Summary: A 50-year-old man presents with 2 months of pulsatile tinnitus.
Dural arteriovenous fistula (Borden type 2)
Three-dimensional (3D) time-of-flight (TOF) and contrast-enhanced MR images demonstrate dilated left
posterior auricular and occipital arteries communicating with distal left transverse sinus (Figures 1 and 2). There is no adjacent FLAIR abnormality (Figure 3). Cerebral angiogram confirms multiple intraosseous feeders from the occipital artery, enlarged superficial temporal and middle meningeal artery branches, and early filling of the adjacent transverse sinus (Figure 4). There is both retrograde flow and anterograde flow within the venous sinuses in the vicinity of the fistula (best appreciated on DICOM images).
Dural arteriovenous fistulas (DAVFs) represent abnormal communication of the extracranial or dural arteries
with dural venous sinuses, meningeal veins, or cortical veins and comprise approximately 10% to 15% of
intracranial arteriovenous malformations.1 Most cases are idiopathic, but previous dural
sinus thrombosis, surgery, and trauma are recognized predisposing conditions.2
Typically, patients will present in the fifth and sixth decades. When lesions involve the
transverse or sigmoid sinus, symptomatic patients frequently complain of
pulsatile tinnitus. DAVFs involving the cavernous sinus may result in
retroorbital pain, proptosis, ophthalmoplegia, or vision loss. Severe
presentations, including acute headache, seizure, and focal deficit, are
worrisome for intracranial hemorrhage or venous infarct.
Noncontrast computed tomography (CT) is of limited utility but may demonstrate hemorrhage, edema, or
subcortical calcification.3 Magnetic resonance (MR) often reveals
prominent vessels, edema, white matter changes, hemorrhage, or venous
infarction.1,4 CT angiography and MR angiography are useful for
lesion characterization as well as treatment planning, but conventional
angiography remains the gold standard.5
The Borden classification system characterizes lesions based on drainage pattern and the presence
or absence of cortical venous drainage.6 Type 1 lesions, or those
draining into a dural sinuses with normal antegrade flow, typically follow a
benign course.
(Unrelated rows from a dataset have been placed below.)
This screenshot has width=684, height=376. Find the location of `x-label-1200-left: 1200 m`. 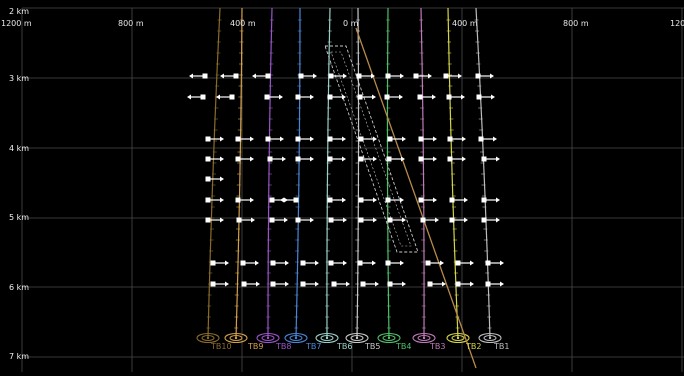

x-label-1200-left: 1200 m is located at coordinates (16, 24).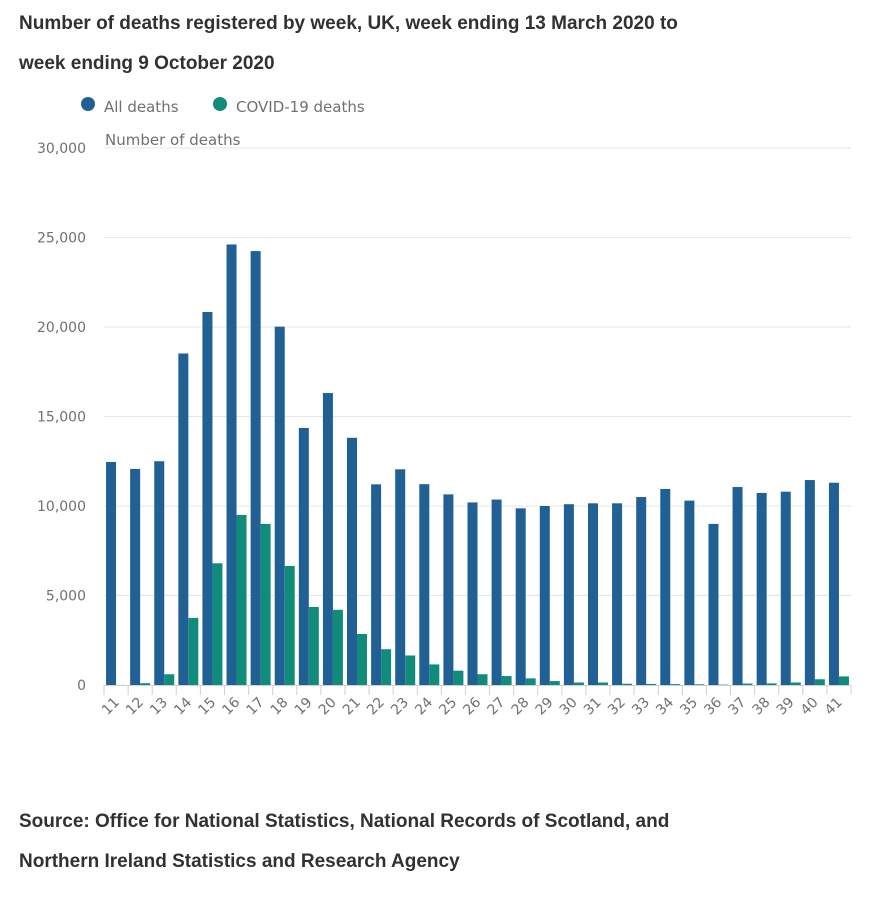 The width and height of the screenshot is (886, 905). Describe the element at coordinates (66, 597) in the screenshot. I see `y-tick-label: 5,000` at that location.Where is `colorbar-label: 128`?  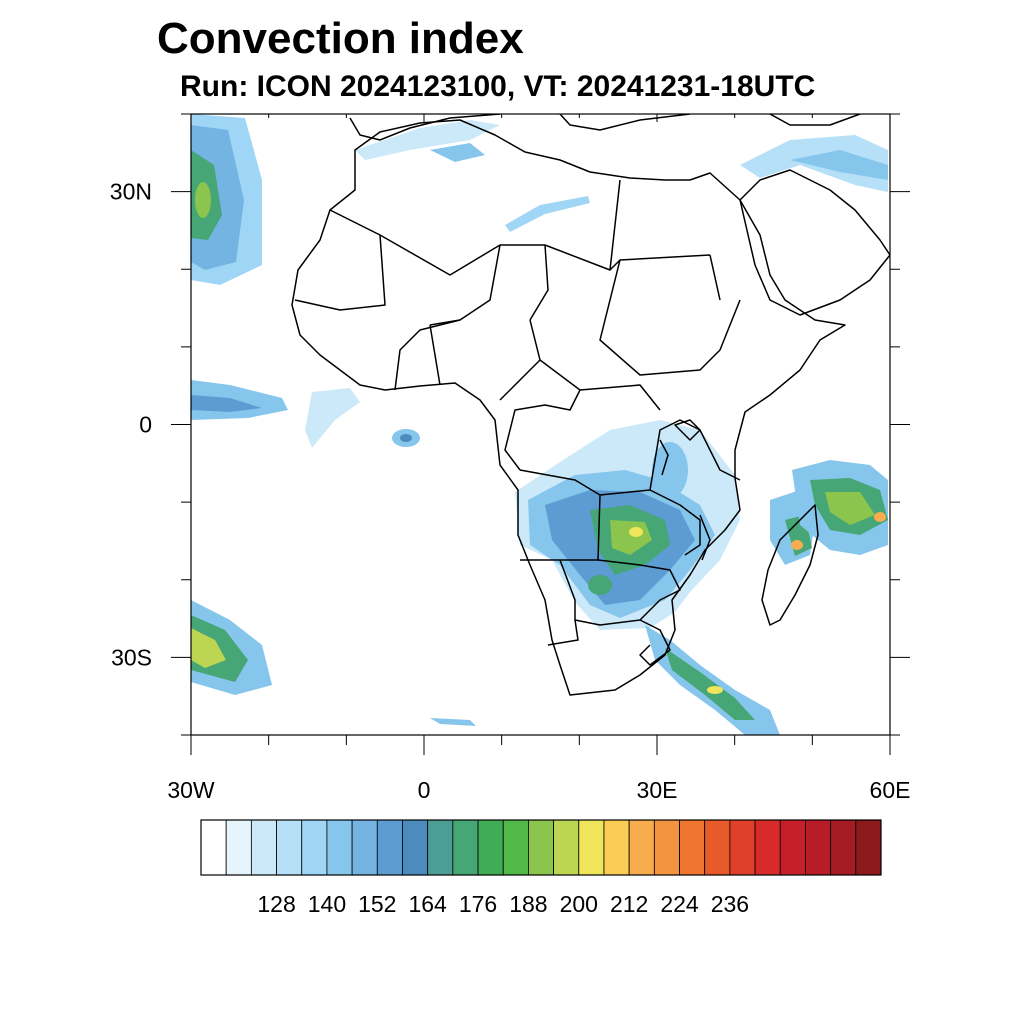 colorbar-label: 128 is located at coordinates (276, 904).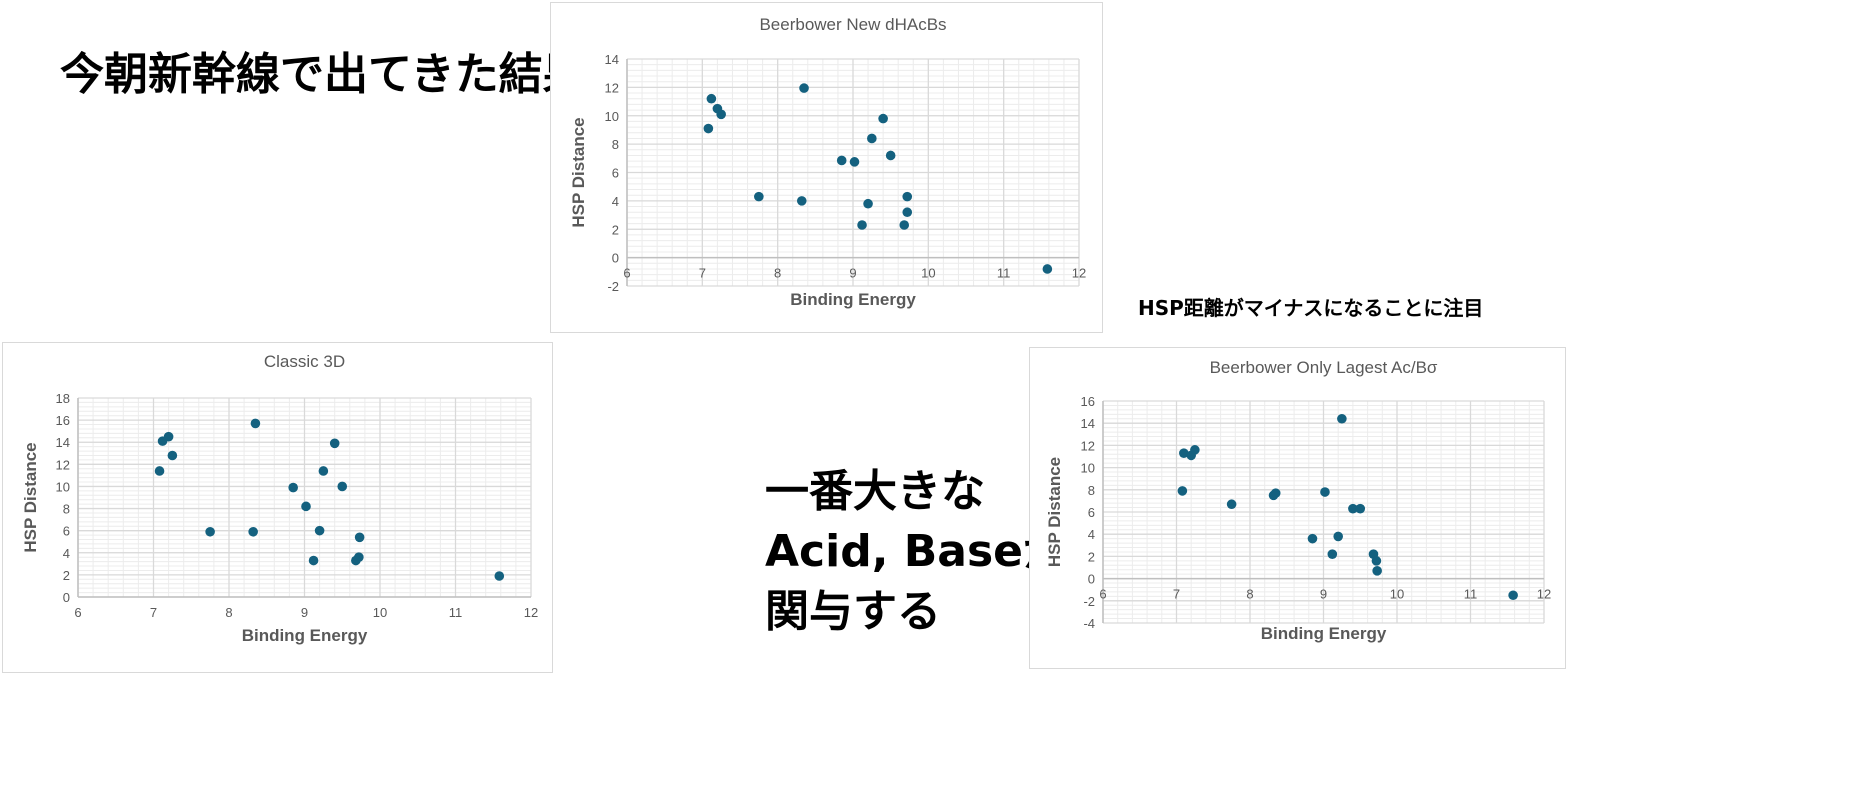 This screenshot has width=1852, height=796. What do you see at coordinates (916, 552) in the screenshot?
I see `largest-acid-base-note: 一番大きな Acid, Baseが 関与する` at bounding box center [916, 552].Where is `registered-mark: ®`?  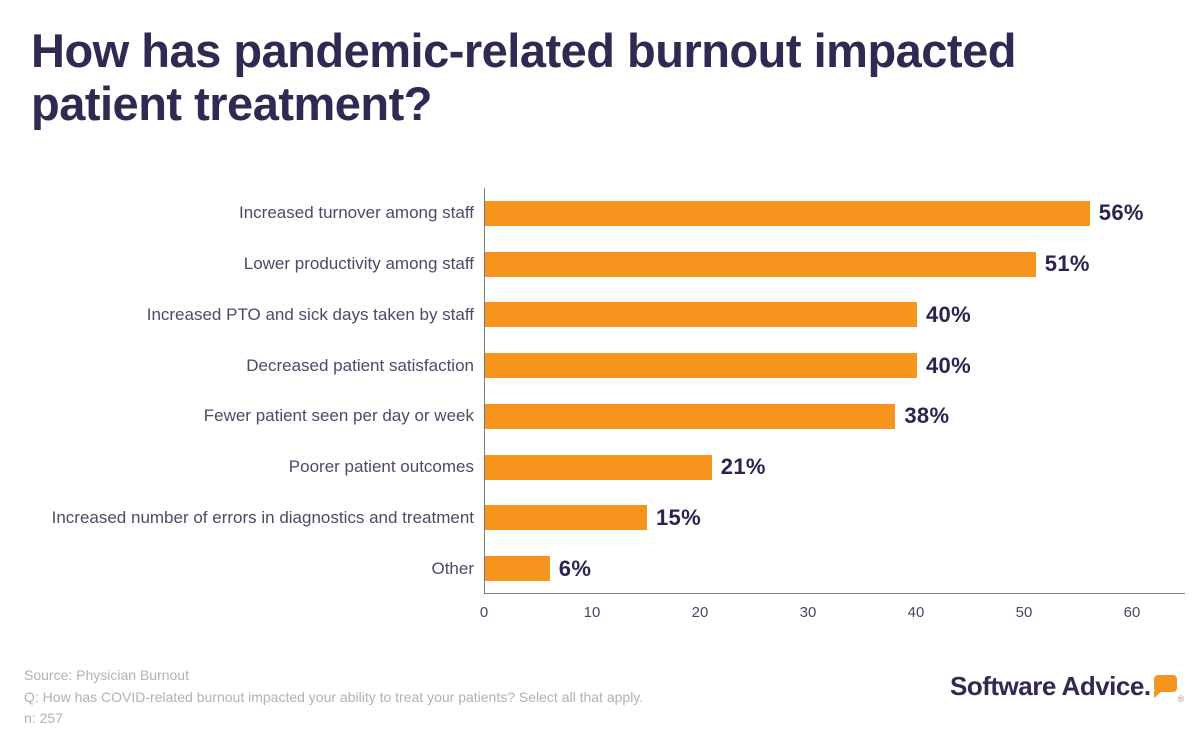 registered-mark: ® is located at coordinates (1181, 699).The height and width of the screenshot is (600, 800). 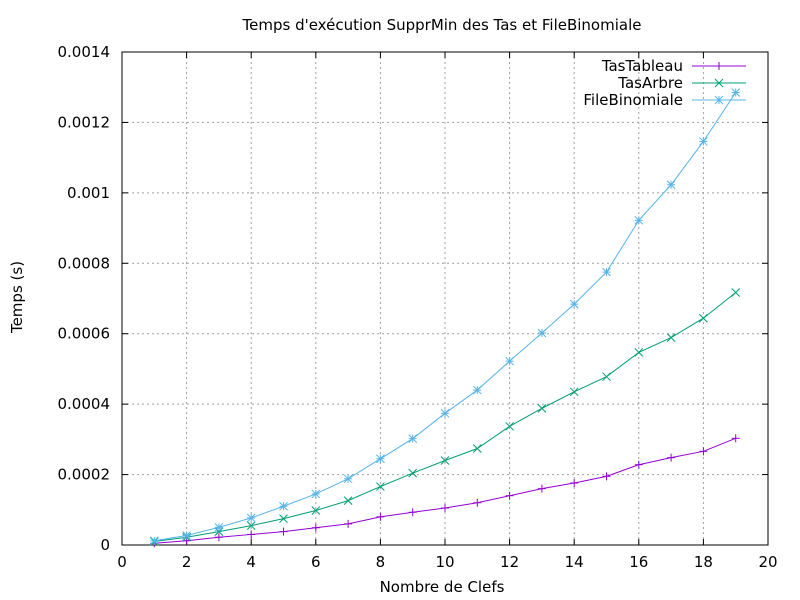 I want to click on x-tick-label: 18, so click(x=704, y=562).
Lesions draining into a dural sinus with some retrograde
cortical vein flow (Type 2) or those draining directly into a cortical vein
without dural sinus or meningeal venous drainage (Type 3) carry a higher risk
venous thrombosis, intracranial hemorrhage, and death.
Embolization either via a transarterial or transvenous approach has become the mainstay of
treatment of DAVFs. Surgery is typically reserved for cases of failed or technically infeasible embolization.
- Kwon BJ, Han MH, Kang HS, Chang KH. MR imaging findings of intracranial dural arteriovenous fistulas:
relations with venous drainage patterns. AJNR Am J Neuroradiol.
- Chung SJ, Kim JS, Kim JC, et al. Intracranial dural arteriovenous fistulas: Analysis of 60 patients. Cerebrovasc
- Metoki T, Mugikura S, Higano S, et al. Subcortical calcification on CT in dural arteriovenous fistula with cortical venous reflux.
AJNR Am J Neuroradiol. 2006;27:1076-1078.
- Lee SK, Willinsky RA, Montanera W et-al. MR imaging of dural arteriovenous fistulas draining into cerebellar cortical veins. AJNR Am J
- Brown RD Jr., Flemming KD, Meyer FB, et al. Natural history, evaluation, and management of intracranial vascular
malformations. Mayo Clin Proc. 2005;80:269-281.
- Borden JA, Wu JK, Shucart WA. A proposed classification for spinal and cranial
dural arteriovenous fistulous malformations and implications for treatment. J.